Art et socialisme : quelle est la portée politique d’un rapport critique et pluraliste à la culture ?

Cet article est l’édito du numéro 8 de la revue Germinal, printemps 2024, « La culture critique » réalisé sous la direction d’Anne Lafont et Christophe Prochasson. 

 

Parmi les traits qui font l’identité politique du socialisme, l’ambition de la démocratisation culturelle comme vecteur d’émancipation collective, portée par des politiques publiques, figure en bonne place. Pourtant, l’art et la culture n’ont pas, en tant que tels, d’affinité exclusive ni immédiate ou évidente avec le socialisme. L’importance accordée à la transmission du patrimoine culturel peut s’exprimer dans un registre conservateur, la valorisation du talent artistique nourrit parfois une conception individualiste de la création artistique et de sa réception, de même que le goût en matière culturelle constitue un vecteur de distinction qui contribue à définir les frontières symboliques entre groupes sociaux. Quant à l’idée de démocratisation culturelle, elle peut s’entendre de manière bien différente selon que l’on pense à la massification des « produits culturels », où les logiques de marché prévalent souvent, ou bien à l’importance croissante accordée à l’éducation artistique tout au long de la vie, dont les institutions publiques (école, musées, conservatoires) et associatives constituent parmi les principaux vecteurs, au-delà de l’influence familiale.
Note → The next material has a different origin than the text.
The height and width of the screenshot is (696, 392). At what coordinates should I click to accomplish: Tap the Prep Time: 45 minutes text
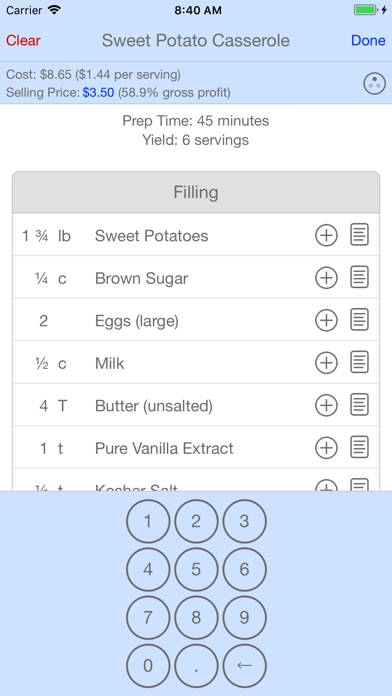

La culture – entendue au sens restreint de la production et de la diffusion d’œuvres artistiques –, est donc traversée, plus ou moins explicitement, par les tendances idéologiques qui structurent la vie politique de nos sociétés. Sans se réduire à l’idée d’un art politique par son objet ou son contenu, la production et la diffusion des œuvres sont appréhendées, y compris dans ce qu’elles ont de proprement esthétique, selon des perspectives politiques distinctes. Cela se manifeste tant dans la manière de créer que dans les discours et les institutions par lesquelles la réception des œuvres s’opère.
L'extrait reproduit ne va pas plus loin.